Du jeu en lui-même ou du périphérique qui lui est associé, qu’est-ce qui compte le plus dans Donkey konga ? Les congas, évidemment, ce gadget en forme de paire de tams-tams, objet plastoc informe qui rejoint le nain de jardin et la boule avec de la neige dedans au panthéon des objets ringards. On ne sait d’ailleurs jamais comment les utiliser dans des conditions de confort optimales ces joujous hi-tech relookés Fisher Price. Posés sur une table basse ? Ca glisse… Coincés fermement entre les cuisses ? Bizarre… Quelle que soit la position adoptée, on se sent forcément un peu ridicule avec ce truc entre les mains. On éteint la lumière, on ferme les rideaux, et on fait cette chose un peu honteuse qu’on préfère effectuer loin des regards indiscrets : jouer à un jeu qui n’est plus de notre âge. Très vite, pourtant, le ridicule s’estompe. De toute façon, une fois qu’on s’est compromis devant Britney’s dance beat, on est définitivement hors-concours. On se laisse hypnotiser par les pastilles qui défilent devant nos yeux, de plus en plus nombreuses, de plus en plus rapides, pour nous indiquer sur quel conga taper -gauche, droite, les deux en même temps, frappe dans tes mains. Comme le fan le plus hardcore de Championship manager qui se laisse happer par ces fascinants (?) matchs de foot opposant des bullettes de couleurs rouges et bleues.

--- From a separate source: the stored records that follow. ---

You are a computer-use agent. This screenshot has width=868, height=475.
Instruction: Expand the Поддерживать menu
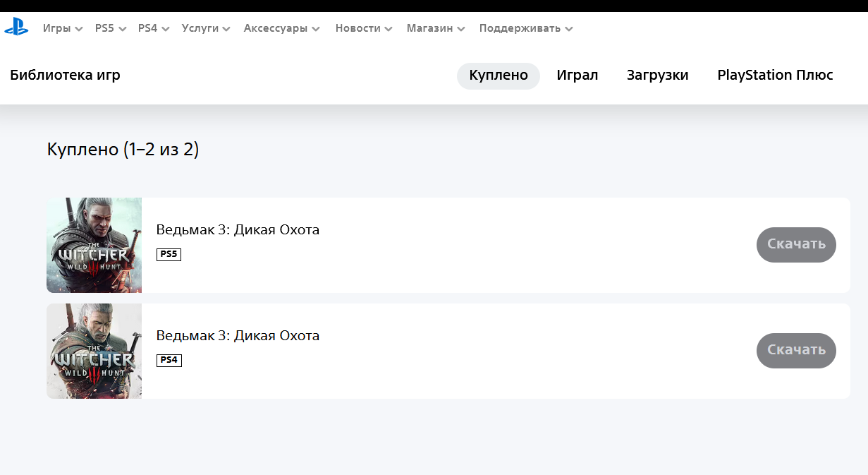coord(525,28)
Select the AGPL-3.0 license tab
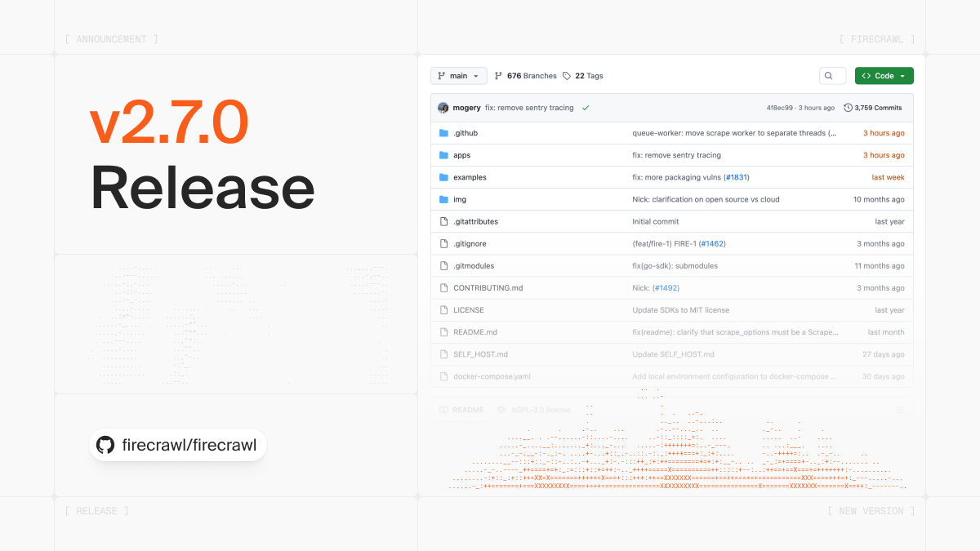 point(532,409)
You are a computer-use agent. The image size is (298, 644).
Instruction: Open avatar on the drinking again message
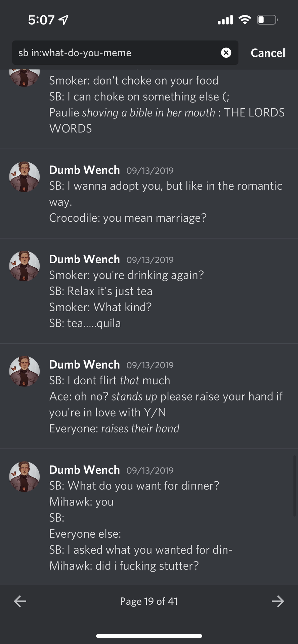pyautogui.click(x=24, y=266)
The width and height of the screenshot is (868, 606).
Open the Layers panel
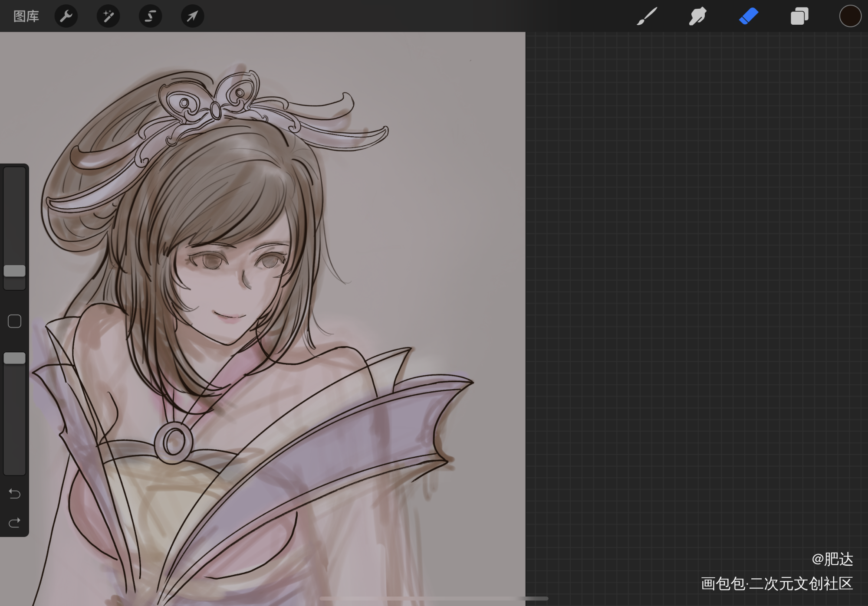[x=799, y=16]
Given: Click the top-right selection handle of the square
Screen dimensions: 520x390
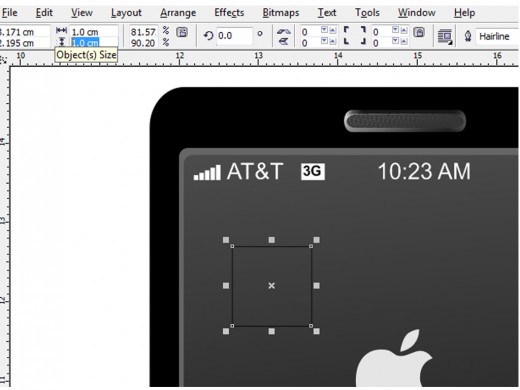Looking at the screenshot, I should 316,240.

Toute honte bue, on en oublierait presque notre corps pour devenir un pur esprit, partagé entre réflexes pavloviens et sens du rythme. La rétine se dilate, l’œil s’exorbite, le cerveau bouillonne, les neurones explosent et les mains s’agitent. Le plaisir est intense, profitons-en, on va très vite s’en lasser.
C’est idiot, mais le jeu ne parvient pas tout à fait à être à la hauteur de son concept et de son périphérique. Un manque de fantaisie, de folie, de cohésion musicale. Sérieusement, il faudrait pendre le type qui s’est occupé de la playlist de la version européenne. On ne sait pas trop ce que Supergrass vient faire là, perdu au sein d’improbables standards latinos, de la variétoche internationale qui sent l’urine de vieux, et des hits made in Nintendo. D’accord, la J-Pop, c’est un peu trop exotique pour nos délicates oreilles occidentales, mais quand même… Est-on obligé de supporter cette programmation mainstream-fadasse ? Et comment ne pas aborder le lourd problème de l’esthétique du jeu, inspirée de Donkey Kong country ? A l’époque, les graphismes du fameux jeu de plates-formes de Rare avaient pour mission de contrer la menaçante PlayStation de Sony en proposant sur une SNES en fin de vie une sorte de 3D simulée à base de sprites désignés sur Silicon Graphics. C’était impressionnant. Techniquement. Visuellement, ça a pris un sacré coup de vieux. Osons le dire, c’est moche.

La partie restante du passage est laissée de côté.